Every so often, as I hit the rock bottom of term 2, a student will say something so generously uplifting that it feels like the sun coming out after a week of drizzly Melbourne rain. So encouraging that I bask in their warmth. A line in an email, a bit of heartfelt praise during a yard duty chat, or an unexpectedly positive response on a feedback survey can be the difference between ending term 2 in pieces, or stumbling over the line intact. There’s no knowing when these bonus rainbows will appear. They can’t be conjured at will, or produced on demand. A couple of years ago it dawned on me that these comments were so precious I should frame them. So I began to hug them to myself in my “Positive Feedback File.”
Not for sharing, this file is my personal anti-depressant. It’s my bad day ambulance. My fire truck when my world is going down in flames. My “always available” hug when real hugs are few and far between.
Everything goes in there.
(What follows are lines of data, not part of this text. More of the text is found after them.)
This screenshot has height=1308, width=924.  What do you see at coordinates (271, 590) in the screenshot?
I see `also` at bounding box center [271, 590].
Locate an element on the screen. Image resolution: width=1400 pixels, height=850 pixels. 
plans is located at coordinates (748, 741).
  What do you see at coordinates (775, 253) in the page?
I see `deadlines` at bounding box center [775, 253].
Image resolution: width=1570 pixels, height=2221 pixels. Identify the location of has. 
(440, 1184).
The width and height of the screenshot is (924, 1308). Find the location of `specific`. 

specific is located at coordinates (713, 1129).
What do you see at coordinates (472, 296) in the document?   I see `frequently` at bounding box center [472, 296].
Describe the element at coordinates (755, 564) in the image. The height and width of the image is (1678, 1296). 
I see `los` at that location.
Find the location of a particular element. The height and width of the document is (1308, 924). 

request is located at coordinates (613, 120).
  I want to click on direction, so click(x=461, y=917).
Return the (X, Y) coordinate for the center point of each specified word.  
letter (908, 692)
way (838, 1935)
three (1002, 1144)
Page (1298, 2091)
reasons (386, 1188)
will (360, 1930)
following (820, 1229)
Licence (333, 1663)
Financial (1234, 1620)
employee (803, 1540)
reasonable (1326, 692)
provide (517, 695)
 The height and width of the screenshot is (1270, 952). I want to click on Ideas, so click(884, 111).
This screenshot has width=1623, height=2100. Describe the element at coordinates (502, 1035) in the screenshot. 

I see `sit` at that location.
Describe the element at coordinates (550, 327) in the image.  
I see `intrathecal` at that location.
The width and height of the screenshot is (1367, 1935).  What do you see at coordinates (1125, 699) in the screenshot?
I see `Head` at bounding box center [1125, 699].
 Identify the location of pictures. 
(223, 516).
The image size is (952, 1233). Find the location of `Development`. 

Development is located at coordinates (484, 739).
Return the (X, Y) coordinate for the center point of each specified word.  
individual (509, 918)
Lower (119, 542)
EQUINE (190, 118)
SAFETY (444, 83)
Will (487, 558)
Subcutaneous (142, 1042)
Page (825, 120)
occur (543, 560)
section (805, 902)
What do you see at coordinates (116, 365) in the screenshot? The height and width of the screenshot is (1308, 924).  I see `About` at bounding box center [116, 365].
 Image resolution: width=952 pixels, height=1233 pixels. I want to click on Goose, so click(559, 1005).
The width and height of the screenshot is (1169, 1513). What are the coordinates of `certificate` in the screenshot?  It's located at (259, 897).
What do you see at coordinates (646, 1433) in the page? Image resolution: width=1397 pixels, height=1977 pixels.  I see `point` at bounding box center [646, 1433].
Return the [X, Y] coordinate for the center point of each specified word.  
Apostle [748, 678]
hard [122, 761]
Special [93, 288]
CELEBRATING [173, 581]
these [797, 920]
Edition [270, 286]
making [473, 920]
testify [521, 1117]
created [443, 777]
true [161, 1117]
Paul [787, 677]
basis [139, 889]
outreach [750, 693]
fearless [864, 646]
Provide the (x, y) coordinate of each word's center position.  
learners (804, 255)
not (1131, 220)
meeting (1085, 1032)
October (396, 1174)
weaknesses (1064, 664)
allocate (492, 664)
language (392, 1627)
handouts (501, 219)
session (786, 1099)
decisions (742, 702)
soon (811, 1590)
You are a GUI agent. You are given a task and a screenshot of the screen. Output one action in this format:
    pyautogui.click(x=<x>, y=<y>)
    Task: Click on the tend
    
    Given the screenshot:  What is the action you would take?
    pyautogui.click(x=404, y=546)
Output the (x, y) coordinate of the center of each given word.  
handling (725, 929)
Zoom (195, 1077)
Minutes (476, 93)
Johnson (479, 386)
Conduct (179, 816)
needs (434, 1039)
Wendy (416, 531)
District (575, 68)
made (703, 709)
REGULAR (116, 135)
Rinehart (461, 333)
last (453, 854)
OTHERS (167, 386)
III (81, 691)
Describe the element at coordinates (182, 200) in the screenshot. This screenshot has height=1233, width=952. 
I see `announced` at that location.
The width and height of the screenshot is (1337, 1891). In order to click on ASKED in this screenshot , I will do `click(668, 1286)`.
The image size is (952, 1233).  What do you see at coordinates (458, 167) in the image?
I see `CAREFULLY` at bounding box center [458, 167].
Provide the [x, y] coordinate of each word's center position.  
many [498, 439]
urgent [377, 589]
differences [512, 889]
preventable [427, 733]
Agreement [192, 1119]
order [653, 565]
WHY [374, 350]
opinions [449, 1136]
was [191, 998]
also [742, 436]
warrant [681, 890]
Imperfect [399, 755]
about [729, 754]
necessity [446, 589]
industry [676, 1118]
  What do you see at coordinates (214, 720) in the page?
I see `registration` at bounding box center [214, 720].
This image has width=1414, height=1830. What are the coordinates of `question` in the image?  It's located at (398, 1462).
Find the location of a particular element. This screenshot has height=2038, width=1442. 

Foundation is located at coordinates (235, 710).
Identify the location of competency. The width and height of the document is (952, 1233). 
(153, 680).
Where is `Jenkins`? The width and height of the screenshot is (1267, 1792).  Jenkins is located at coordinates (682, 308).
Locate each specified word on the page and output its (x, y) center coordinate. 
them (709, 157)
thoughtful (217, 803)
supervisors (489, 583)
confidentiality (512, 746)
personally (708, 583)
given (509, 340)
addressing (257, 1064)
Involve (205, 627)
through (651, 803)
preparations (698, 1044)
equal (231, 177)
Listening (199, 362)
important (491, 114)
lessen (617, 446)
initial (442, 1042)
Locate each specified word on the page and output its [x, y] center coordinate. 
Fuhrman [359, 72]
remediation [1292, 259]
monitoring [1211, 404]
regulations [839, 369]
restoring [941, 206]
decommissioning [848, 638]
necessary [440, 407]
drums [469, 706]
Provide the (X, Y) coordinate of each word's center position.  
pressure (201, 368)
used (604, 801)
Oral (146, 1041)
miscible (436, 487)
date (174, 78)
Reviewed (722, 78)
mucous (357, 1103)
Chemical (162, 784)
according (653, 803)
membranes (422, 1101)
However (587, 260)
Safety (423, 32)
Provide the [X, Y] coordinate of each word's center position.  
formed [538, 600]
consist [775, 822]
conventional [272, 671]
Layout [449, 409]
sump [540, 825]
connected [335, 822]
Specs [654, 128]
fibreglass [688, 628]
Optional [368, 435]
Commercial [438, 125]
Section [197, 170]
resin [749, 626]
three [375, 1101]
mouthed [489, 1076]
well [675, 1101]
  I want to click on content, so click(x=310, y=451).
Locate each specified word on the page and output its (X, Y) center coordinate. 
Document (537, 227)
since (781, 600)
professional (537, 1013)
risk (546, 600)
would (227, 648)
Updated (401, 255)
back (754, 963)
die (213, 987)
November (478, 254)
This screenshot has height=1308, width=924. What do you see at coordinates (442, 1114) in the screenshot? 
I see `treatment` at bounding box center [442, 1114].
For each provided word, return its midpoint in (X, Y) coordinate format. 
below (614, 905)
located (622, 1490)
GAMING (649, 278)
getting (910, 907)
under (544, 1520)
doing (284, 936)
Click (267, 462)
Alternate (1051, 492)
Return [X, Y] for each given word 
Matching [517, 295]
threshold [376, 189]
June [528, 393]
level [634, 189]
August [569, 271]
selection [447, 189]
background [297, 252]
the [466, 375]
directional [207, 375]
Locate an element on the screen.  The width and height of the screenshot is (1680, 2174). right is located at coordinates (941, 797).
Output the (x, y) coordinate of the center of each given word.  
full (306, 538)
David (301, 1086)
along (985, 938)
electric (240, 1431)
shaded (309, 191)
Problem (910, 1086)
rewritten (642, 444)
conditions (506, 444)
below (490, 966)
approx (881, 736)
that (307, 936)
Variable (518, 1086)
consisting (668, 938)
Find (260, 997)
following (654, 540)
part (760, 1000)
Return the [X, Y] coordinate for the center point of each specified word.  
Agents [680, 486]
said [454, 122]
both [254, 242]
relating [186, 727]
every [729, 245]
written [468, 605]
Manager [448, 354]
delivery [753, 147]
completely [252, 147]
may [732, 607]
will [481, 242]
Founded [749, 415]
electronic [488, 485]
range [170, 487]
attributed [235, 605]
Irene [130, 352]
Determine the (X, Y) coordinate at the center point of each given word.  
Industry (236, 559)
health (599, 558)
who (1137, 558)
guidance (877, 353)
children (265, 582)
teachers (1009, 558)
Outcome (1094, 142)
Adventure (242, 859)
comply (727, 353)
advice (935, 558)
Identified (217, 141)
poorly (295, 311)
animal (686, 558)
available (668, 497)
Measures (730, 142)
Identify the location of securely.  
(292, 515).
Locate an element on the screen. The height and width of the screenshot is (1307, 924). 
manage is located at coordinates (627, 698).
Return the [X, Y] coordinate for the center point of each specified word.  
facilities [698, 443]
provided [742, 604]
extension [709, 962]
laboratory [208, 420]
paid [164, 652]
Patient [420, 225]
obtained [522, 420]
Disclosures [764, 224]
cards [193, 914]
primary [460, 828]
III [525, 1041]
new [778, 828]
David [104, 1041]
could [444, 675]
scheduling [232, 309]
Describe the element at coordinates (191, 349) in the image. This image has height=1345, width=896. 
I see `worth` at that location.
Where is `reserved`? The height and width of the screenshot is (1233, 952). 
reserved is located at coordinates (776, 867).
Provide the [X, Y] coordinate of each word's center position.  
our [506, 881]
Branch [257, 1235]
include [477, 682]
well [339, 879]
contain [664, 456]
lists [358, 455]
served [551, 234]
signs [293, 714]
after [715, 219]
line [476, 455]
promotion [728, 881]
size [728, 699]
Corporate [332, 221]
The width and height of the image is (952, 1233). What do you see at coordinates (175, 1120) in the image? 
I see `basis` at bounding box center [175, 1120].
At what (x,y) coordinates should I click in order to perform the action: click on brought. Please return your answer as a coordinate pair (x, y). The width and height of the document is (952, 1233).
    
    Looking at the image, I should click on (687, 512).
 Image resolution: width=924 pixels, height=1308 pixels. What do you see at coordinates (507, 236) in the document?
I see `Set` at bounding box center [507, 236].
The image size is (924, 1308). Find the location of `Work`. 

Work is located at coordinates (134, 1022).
From the email saying “You are amazing by the way,” To the parent who said “I just had to come and meet the person who inspires my daughter so much.” From the buoyant comments about my subject at the end of the year, to the heartfelt statement,”Your subject was the best thing I ever did,” years later during a Facebook chat.
There’s something incredibly powerful about being able to re-read this stuff on the really tough days. I can’t rely on receiving feedback like that right when I need it, so keeping a record of it for my own private pick-me-up makes a lot of sense. Yet recently I was chatting with a psychologist friend, and he was surprised to hear about my feedback file. “You’re the only other person I’ve ever heard of who does that!” he exclaimed. It turns out he has a feedback file too. Being a counsellor, his tough days can be extraordinarily tough. We all have moments when we doubt ourselves, or wonder if we’re really making a difference. Or when organisational politics becomes overwhelming, and we can’t help but ask whether it’s really worth it. Lifting ourselves out of these slumps can be a real challenge.
My feedback file is like a photo album of my best efforts. An abiding memory bank full of the moments when I knew it was all worthwhile. A reminder that, whatever today looks like, tomorrow has real potential, and yesterday really rocked. Even if you can only paraphrase the comment or roughly describe the moment, storing it away can make it a powerfully life-affirming treasure, instead of a transient source of warmth. I can’t help thinking it should be the number 1 tip in any teaching degree, and perhaps for life in general. Save those moments. They will save you.